**** (4 stars out of 5)
Nog overhears an opportunity: a careless order of 5,000 wrappages of Cardassian yamok sauce (now useless). "Recycling" them for his uncle Quark, Nog conspires with Jake to trade them to a Lissepian for 100 gross of self-sealing stem bolts. The Lissepian has a built-in beard but is not too free with instructions. Even O'Brien doesn't know what the bolts are for! But somebody does, and trades them for seven tessipates of land. Before anybody has to swallow a dog to catch a cat, Jake & Nog's No-J Consortium end up selling to the Bajoran government... by way of Quark.
That same government, with Federation help, is about to tap the molten core of Bajor's fifth moon, Jerrado, for enough energy to heat hundreds of thousands of homes. Great theory, but the evacuation of the moon missed some squatters. Crusty Mullibok and his two mute pals plan to stay on their katterpod bean farm. They fled the Cardassians and they won't flee uniforms again. Mullibok believes he will die if he leaves his home of 40 years, so he'd apparently rather die in seven days when an energy beam spears out of the sky to spilt Jerrado like a sulphurous egg.

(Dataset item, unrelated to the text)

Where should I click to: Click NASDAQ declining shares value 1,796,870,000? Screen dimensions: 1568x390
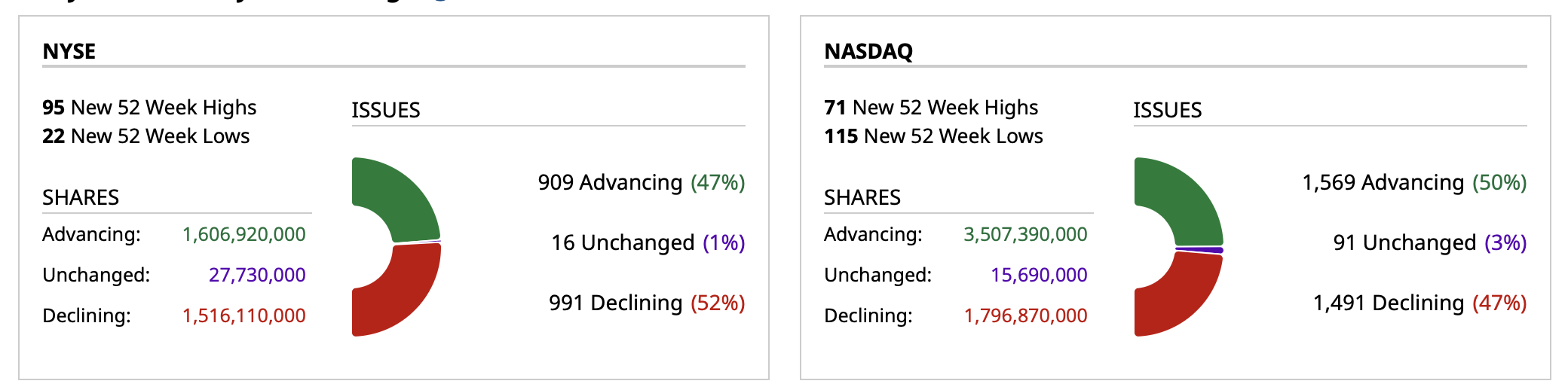click(1025, 315)
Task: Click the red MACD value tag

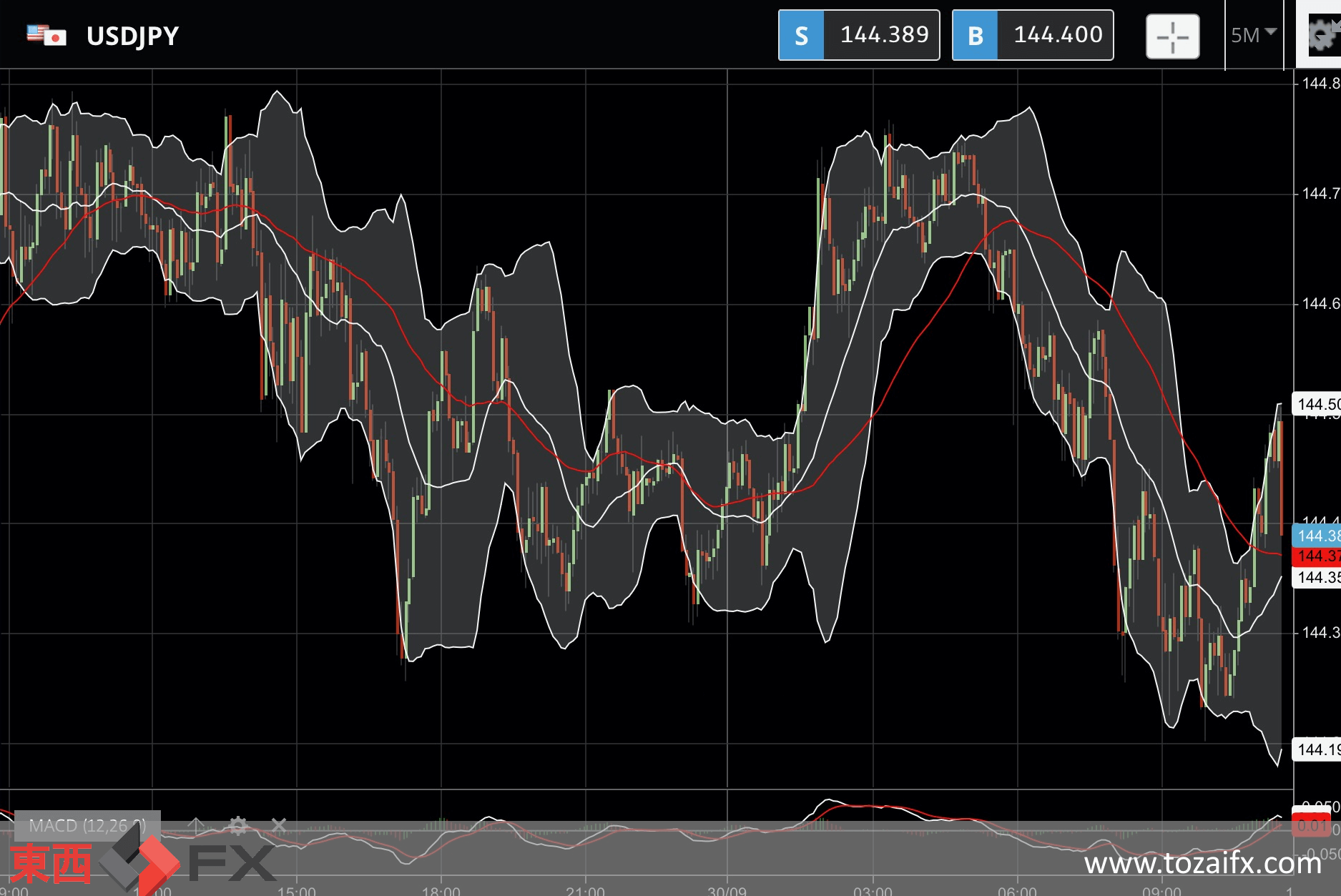Action: [x=1312, y=825]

Kira asks her government rep to reconsider phased energy retrieval: a slow but ecologically sound method. But when has THAT ever worked? Instead, forced evacuation, security guards stabbed, and Mullibok shot. Kira whips off her uniform to tend the old jerk in her crochet muscle shirt. She even builds him a kiln. Sisko comes after her, tells her he needs her, he likes her, and that she need not link her fate to Mullibok's. When the farmer's recovered and the kiln is built... Kira blows it up and burns his house down. So there.
Has anybody got the Genesis Device to work in the last 9 decades? (Rhetorical question: "Home Soil" strongly suggests they haven't). So why waste a perfectly good Class-M moon? If you'll recall from the B-story, Bajor is so desperate for farmland they're buying it from Jake and Nog.

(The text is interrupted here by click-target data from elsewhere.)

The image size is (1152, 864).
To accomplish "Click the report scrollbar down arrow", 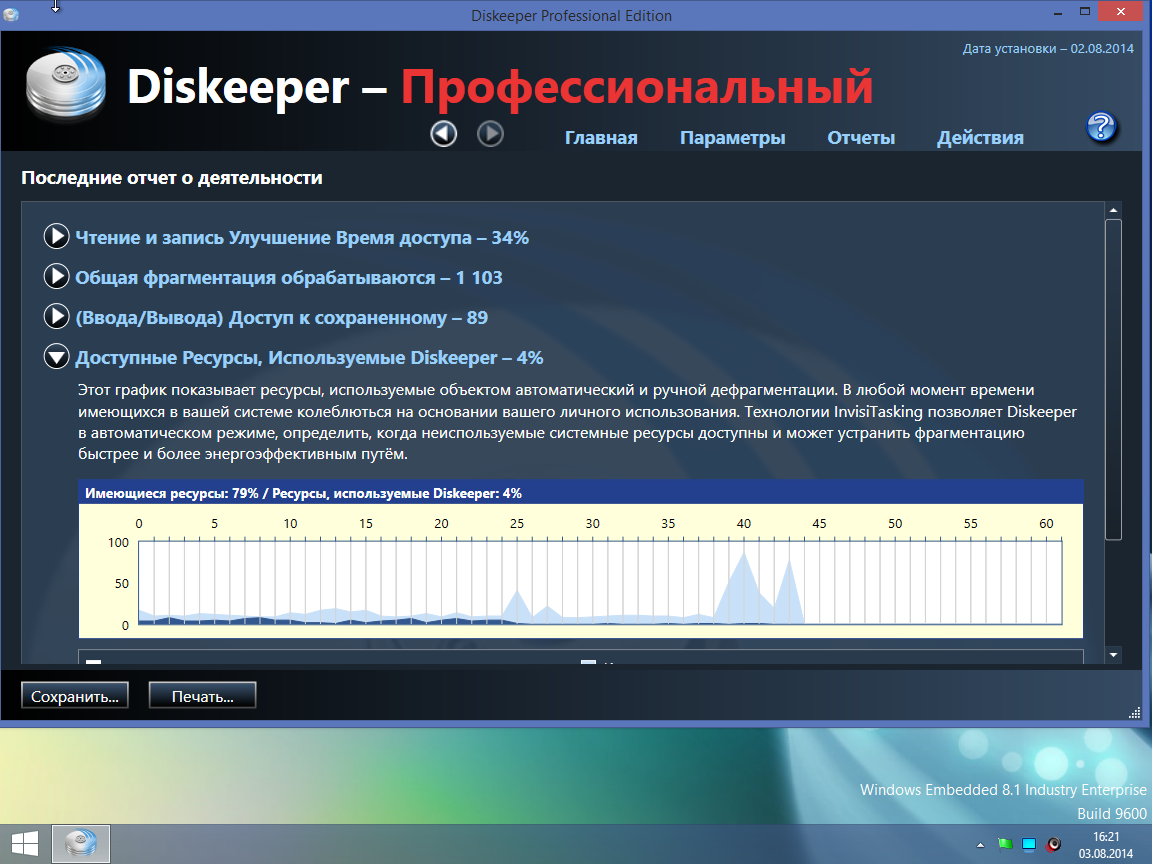I will coord(1113,655).
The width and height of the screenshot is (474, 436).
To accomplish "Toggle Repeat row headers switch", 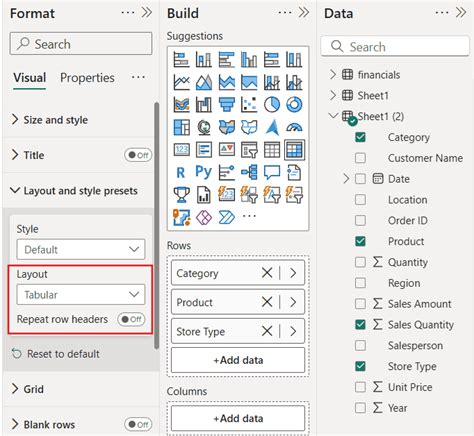I will [131, 319].
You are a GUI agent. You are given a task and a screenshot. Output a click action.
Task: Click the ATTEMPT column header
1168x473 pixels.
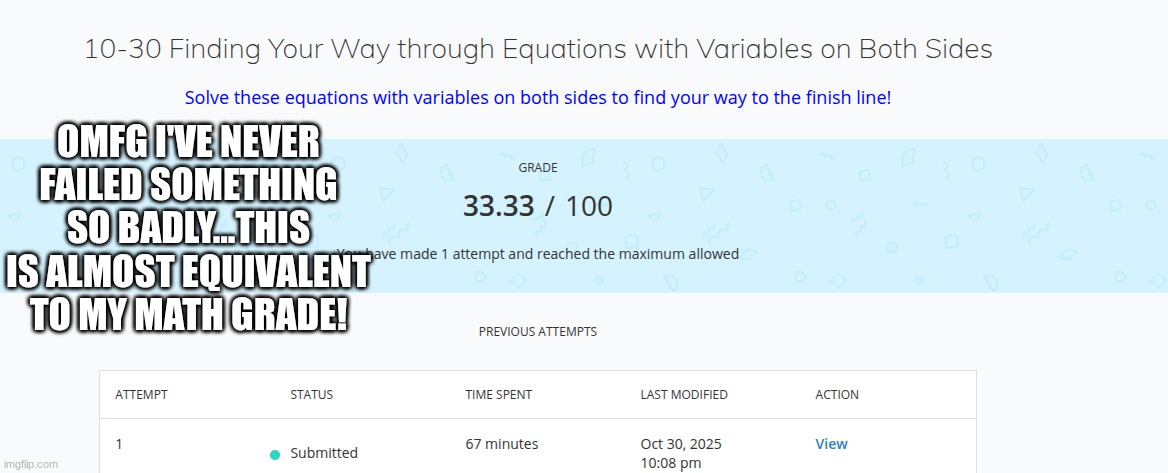coord(141,395)
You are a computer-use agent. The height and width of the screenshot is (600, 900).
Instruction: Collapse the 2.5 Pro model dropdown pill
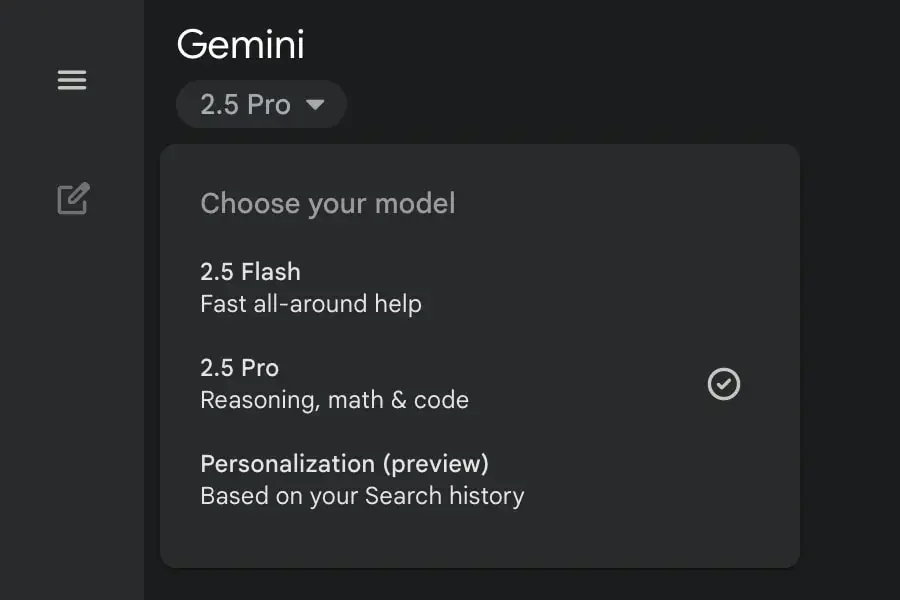click(x=261, y=104)
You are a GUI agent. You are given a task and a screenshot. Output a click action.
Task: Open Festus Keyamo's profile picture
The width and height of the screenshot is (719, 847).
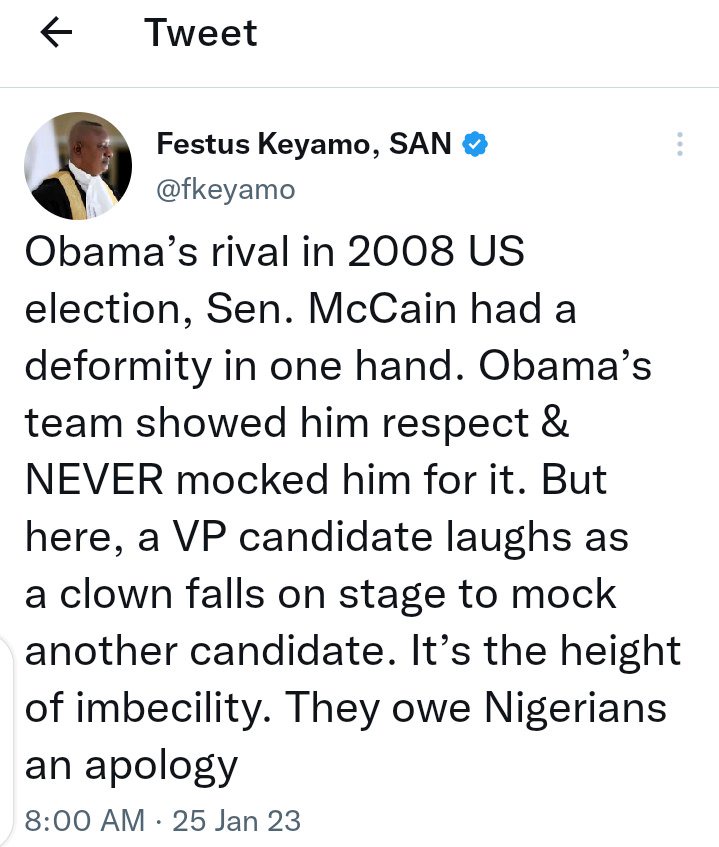[78, 166]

That aside, there's a metaphorical level where I side with Kira. "The needs of the many" do, indeed, often outweigh the needs of the few or the one. Mullibok's petulant "I will die if you move me" attitude seems deeply selfish. He's like the noisy minority that calls down God's curses on the world of science, clinging fiercely to the past when the past was actually much shittier in every respect (including literally).

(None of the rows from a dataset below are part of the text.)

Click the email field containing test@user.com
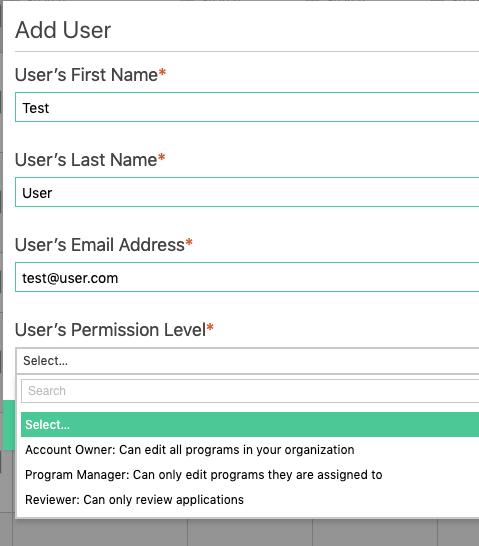The width and height of the screenshot is (479, 546). pyautogui.click(x=247, y=277)
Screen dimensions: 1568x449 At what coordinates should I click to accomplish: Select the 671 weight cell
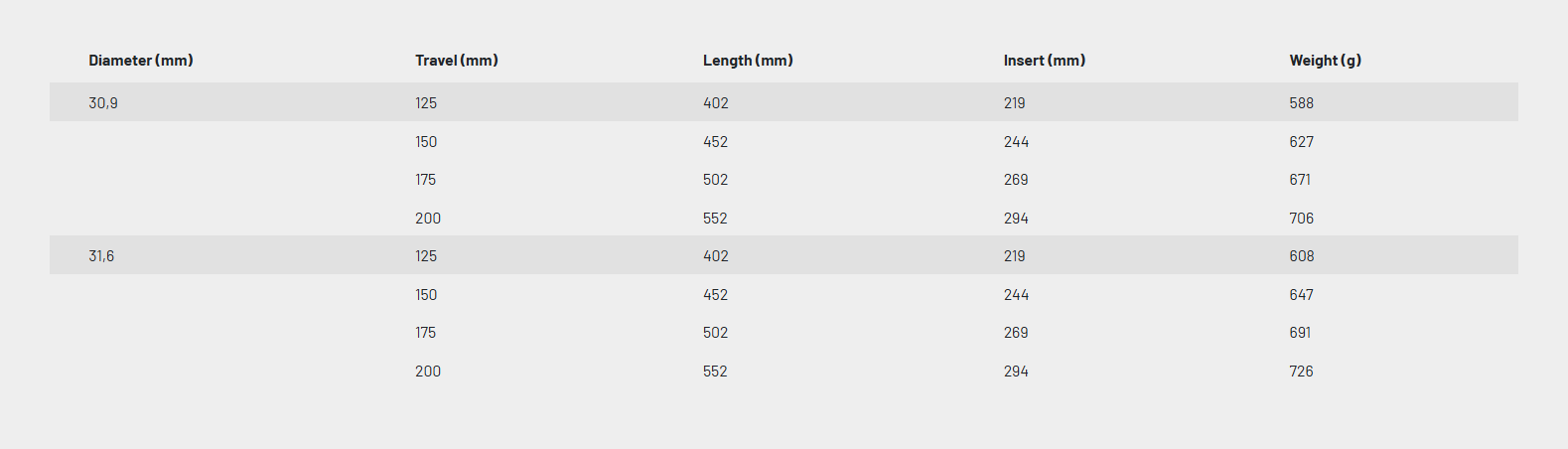[1301, 180]
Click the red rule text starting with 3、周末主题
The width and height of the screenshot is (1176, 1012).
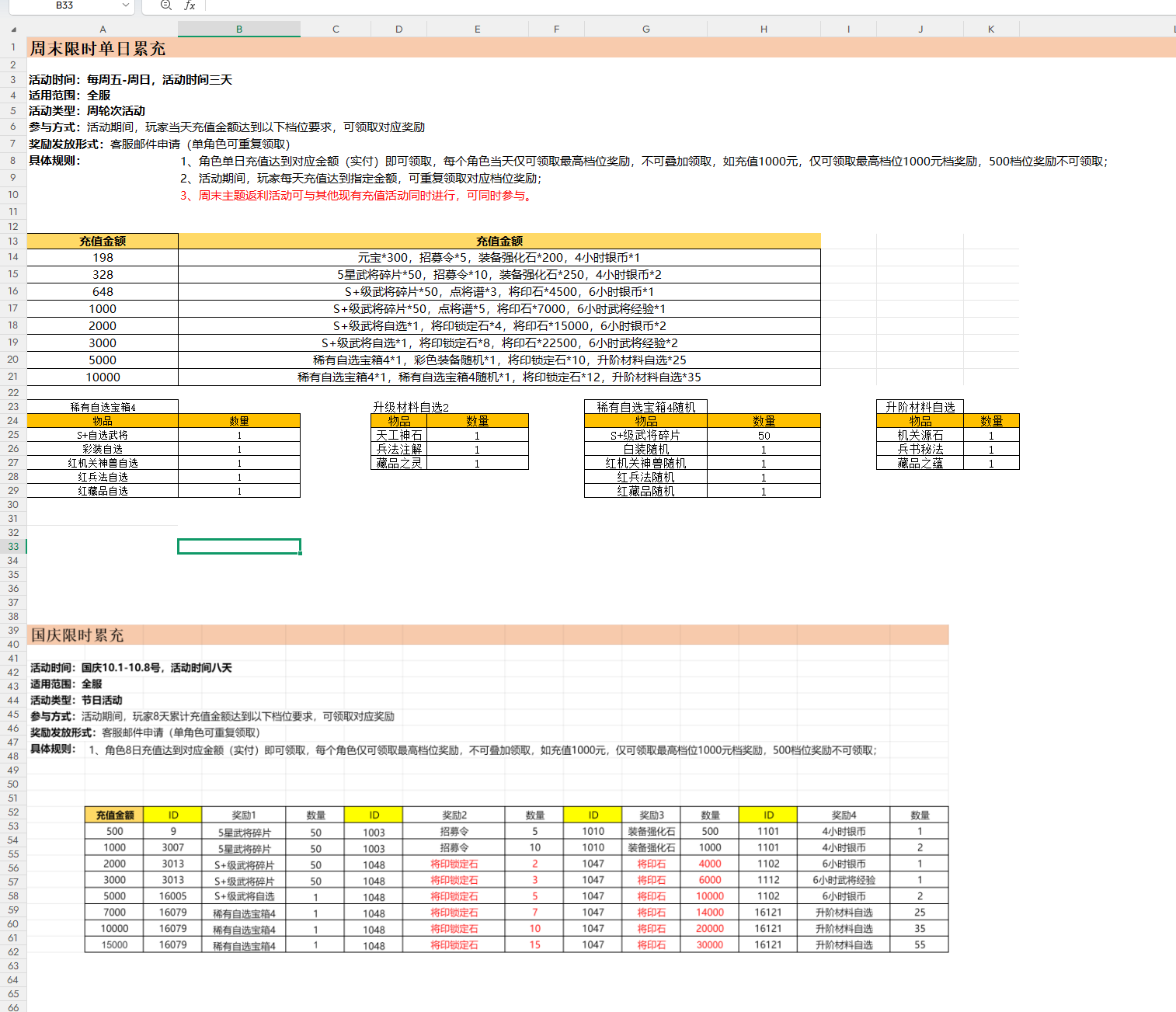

"Progress" is half whimsy and half grimly real. Great performances from Brian Keith and Nana Visitor. I guess what's best here is the lack of easy answers. I'm pretty sure both Kira and Mullibok are in the wrong, but I can't see a better solution in the conditions created by the story. (Unless it's replicating the old coot an identical house with all the bountiful energy this project offers. Or beaming the original house to Bajor.) Any thoughts?